De pronto, y sin advertencia alguna, sintió que estaba siendo observada. Se detuvo, escuchando, tratando de ver algo en el bosque, pero no había más sonido entre los árboles que el murmullo de las hojas en lo alto. Se dio la vuelta. Respiró hondo y echó a andar nuevamente. No era miedo, se dijo firmemente, y se apresuró. No había nada que temer. Ningún animal, nada. Sólo los insectos que cavaban habían sobrevivido: hormigas, termitas… Trató de seguir pensando en hormigas…, ahora eran las polinizadoras…, y se descubrió mirando una y otra vez hacia los árboles que ondulaban.

El calor era opresivo y parecía que los árboles se iban acercando, acercando, aunque nunca estaban más cerca. Era que estaba sola, por primera vez en su vida, se dijo. Realmente sola, inalcanzable, intocable. Era la soledad lo que la obligaba a correr entre las matas aplastadas y cortadas. Y pensó: por eso los hombres se volvían locos en los siglos pasados. Se volvían locos de soledad, por no conocer el consuelo de hermanos y hermanas que eran un solo ser, con los mismos pensamientos, las mismas alegrías, los mismos deseos.

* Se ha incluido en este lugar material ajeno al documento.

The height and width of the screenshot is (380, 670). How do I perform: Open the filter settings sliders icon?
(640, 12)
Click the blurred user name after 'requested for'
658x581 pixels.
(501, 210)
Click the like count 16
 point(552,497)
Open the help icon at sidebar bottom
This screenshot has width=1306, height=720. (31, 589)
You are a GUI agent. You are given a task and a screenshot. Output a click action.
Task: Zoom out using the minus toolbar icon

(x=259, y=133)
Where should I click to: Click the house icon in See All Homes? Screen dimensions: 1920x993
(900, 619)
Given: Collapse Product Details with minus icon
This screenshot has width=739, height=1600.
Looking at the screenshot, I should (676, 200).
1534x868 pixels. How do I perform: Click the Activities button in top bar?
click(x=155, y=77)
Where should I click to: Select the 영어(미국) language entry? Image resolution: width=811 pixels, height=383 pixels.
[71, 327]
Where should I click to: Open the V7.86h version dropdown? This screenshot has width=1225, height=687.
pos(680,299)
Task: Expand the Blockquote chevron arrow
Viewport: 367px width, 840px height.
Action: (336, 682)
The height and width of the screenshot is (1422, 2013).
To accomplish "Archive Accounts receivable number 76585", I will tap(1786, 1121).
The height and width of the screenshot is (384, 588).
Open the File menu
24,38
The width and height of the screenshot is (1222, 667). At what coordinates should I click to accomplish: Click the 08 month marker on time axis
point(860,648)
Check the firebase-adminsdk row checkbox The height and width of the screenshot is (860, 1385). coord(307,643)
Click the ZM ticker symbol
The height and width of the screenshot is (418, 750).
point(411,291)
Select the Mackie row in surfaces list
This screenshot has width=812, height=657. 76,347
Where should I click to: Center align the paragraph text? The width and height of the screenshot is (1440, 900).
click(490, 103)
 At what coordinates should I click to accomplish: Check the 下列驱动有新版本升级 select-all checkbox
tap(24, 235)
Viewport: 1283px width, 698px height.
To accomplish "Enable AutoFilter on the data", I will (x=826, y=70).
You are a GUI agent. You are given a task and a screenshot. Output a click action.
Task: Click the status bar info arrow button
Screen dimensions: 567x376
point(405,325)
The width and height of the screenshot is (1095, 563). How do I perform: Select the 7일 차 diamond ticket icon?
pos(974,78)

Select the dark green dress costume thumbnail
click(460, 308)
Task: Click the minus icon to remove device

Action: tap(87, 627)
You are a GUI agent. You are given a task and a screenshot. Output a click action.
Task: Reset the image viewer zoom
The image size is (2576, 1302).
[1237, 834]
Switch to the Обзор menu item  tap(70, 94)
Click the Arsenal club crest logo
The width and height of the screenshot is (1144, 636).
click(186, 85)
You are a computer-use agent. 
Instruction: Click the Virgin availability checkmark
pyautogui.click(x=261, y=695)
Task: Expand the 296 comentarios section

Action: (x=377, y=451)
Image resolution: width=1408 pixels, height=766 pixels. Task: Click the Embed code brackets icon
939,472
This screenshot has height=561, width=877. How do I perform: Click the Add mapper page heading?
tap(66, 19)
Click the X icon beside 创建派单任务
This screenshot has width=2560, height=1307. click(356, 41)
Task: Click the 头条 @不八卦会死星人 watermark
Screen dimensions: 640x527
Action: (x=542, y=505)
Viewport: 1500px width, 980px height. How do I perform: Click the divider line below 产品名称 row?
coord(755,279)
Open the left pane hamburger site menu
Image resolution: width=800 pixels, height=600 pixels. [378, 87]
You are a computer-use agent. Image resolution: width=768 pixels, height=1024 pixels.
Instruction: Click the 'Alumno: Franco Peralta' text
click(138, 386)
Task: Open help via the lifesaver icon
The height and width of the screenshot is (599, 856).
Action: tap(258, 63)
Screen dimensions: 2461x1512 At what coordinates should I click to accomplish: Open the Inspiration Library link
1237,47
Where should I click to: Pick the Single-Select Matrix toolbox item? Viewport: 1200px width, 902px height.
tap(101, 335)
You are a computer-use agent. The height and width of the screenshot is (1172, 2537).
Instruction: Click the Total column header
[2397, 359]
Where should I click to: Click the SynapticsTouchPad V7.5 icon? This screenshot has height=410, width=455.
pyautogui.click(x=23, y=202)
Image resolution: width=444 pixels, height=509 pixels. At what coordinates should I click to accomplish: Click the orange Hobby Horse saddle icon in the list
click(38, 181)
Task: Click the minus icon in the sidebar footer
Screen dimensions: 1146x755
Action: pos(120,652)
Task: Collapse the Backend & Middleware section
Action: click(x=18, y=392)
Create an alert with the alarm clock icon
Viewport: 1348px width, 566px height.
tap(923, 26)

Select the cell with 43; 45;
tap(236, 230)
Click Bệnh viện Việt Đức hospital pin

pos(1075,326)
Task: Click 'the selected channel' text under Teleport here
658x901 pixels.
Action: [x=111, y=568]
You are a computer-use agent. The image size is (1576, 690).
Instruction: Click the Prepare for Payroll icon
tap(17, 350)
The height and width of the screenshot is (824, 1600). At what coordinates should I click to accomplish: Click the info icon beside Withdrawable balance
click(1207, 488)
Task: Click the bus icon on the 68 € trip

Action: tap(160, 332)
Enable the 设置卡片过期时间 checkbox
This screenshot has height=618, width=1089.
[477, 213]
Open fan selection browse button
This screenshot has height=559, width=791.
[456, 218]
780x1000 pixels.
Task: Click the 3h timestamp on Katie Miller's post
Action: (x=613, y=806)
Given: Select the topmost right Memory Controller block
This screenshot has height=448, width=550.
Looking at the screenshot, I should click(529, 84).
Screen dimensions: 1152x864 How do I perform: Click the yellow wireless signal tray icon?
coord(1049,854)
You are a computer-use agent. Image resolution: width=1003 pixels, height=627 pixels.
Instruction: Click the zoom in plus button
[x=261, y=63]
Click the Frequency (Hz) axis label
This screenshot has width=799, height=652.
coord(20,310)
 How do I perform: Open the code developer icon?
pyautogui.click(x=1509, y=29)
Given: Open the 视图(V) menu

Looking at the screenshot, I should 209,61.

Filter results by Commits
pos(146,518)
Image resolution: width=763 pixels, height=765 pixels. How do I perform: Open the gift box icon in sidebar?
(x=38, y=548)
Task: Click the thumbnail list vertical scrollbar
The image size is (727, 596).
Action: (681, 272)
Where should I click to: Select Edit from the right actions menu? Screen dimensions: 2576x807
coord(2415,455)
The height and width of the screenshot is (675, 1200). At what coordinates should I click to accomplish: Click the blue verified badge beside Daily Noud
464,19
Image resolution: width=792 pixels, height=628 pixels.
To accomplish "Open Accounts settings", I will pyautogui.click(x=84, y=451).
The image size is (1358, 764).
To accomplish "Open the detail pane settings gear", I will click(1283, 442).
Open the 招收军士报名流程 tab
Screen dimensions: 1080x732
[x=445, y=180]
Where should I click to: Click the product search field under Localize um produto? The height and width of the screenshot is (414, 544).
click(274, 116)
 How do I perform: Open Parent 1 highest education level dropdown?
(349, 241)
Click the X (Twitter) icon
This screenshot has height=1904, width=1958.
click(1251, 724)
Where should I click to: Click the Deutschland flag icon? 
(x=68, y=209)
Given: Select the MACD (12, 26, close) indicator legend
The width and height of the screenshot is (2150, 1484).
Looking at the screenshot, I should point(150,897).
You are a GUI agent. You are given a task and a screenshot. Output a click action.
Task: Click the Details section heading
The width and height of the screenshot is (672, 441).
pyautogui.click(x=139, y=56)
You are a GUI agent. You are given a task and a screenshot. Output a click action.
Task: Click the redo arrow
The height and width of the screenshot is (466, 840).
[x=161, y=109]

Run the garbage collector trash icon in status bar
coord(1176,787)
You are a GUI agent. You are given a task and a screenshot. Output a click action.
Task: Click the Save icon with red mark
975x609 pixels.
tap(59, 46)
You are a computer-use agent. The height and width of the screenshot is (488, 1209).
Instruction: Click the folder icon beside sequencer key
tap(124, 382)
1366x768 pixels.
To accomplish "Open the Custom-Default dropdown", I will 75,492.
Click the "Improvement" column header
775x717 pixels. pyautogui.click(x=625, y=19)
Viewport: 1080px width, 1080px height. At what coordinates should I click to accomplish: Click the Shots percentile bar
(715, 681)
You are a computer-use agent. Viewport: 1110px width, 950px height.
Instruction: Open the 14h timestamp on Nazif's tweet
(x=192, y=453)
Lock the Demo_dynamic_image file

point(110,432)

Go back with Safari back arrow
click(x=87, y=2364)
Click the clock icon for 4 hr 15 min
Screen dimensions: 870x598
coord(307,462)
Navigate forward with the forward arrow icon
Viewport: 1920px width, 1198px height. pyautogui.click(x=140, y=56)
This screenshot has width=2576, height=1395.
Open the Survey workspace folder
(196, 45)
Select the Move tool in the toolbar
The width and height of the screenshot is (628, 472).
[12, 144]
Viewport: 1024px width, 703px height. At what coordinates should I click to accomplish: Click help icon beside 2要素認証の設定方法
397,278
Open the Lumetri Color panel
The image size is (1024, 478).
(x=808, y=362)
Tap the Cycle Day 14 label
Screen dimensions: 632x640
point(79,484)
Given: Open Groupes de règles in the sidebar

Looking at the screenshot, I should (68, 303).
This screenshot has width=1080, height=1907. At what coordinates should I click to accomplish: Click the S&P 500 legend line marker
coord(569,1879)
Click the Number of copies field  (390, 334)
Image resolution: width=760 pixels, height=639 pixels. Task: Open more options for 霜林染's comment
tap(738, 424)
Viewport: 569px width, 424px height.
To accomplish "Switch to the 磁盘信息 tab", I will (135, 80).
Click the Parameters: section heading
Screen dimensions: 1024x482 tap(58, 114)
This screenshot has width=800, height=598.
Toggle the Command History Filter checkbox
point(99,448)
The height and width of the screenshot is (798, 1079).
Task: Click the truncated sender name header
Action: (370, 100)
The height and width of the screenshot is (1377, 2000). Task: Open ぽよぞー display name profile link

Estaba corriendo, jadeante, y se obligó a detenerse y respirar hondo unos minutos. Se apoyó contra un árbol y aguardó hasta que su pulso se aquietó. Después empezó a andar de nuevo, a buen paso pero sin permitirse correr. Pero hasta que no vio a los hermanos su miedo no desapareció.

Esa noche acamparon en medio del deteriorado camino, en lo más profundo del bosque. Los árboles se cerraban encima de ellos, borrando el cielo, y su pequeña hoguera parecía débil y pálida en la inmensa oscuridad que los oprimía desde todos lados. Molly yacía rígida, quieta, tratando de oír algo, cualquier cosa, un sonido que dijera que no estaban solos en el mundo, que ella no estaba sola en el mundo. Pero no hubo ningún sonido.

La tarde siguiente Molly dibujó a los hermanos. Estaba sentada sola, disfrutando del sol y el agua que se había vuelto calma y profunda. Pensó en los hermanos, en cuan diferentes eran unos de otros, y sus dedos empezaron a dibujarlos de una manera en que nunca había dibujado antes, que nunca había visto.

Le gustaba el aspecto de Thomas. Sus músculos eran largos y suaves, sus pómulos altos y prominentes dividían netamente su cara. Dibujó su cara usando sólo líneas rectas que sugerían los planos de sus mejillas, la nariz estrecha y larga, el mentón puntiagudo. Parecía joven, más joven que las hermanas Miriam, aunque tenían diecinueve años y él veintiuno.

Cerró los ojos y visualizó a Lewis. Muy alto, más de un metro ochenta. Muy fornido. Dibujó una forma parecida a una roca, una cabeza larga y una cara que parecía fluir, redonda, carnuda, sin armazón óseo visible, salvo por su gran nariz. La nariz no le satisfizo. Cerró los ojos y después de un momento borró la que había dibujado y puso otra ligeramente desviada y un poco ganchuda. Todo era demasiado exagerado, lo sabía, pero, de algún modo, al exagerar lo había retratado.

Harvey era alto y más bien delgado. Y con pies grandes y largos, pensó, sonriendo a la figura que surgía en su cuaderno. Manos grandes, ojos redondos como sortijas. Uno sabía, pensó, que tenía que ser torpe, tropezar, tirar cosas.

Jed era fácil. Redondo; cada línea era una curva. Manos pequeñas, casi delicadas, huesos pequeños. Rasgos pequeños centrados en la cara, demasiado juntos.

Ben era el más difícil. Bien proporcionado, salvo por la cabeza, más grande que la de los demás; no era tan musculoso como Thomas. Y su cara era meramente una cara, no tenía ningún rasgo marcado. Dibujó sus cejas más espesas de lo que eran y le hizo entornar los ojos, como hacía cuando escuchaba con atención. Estudió el dibujo con los ojos entrecerrados. No estaba bien. Demasiado duro. Demasiado firme, demasiada personalidad, pensó. Dentro de diez años se parecería más al dibujo que ahora.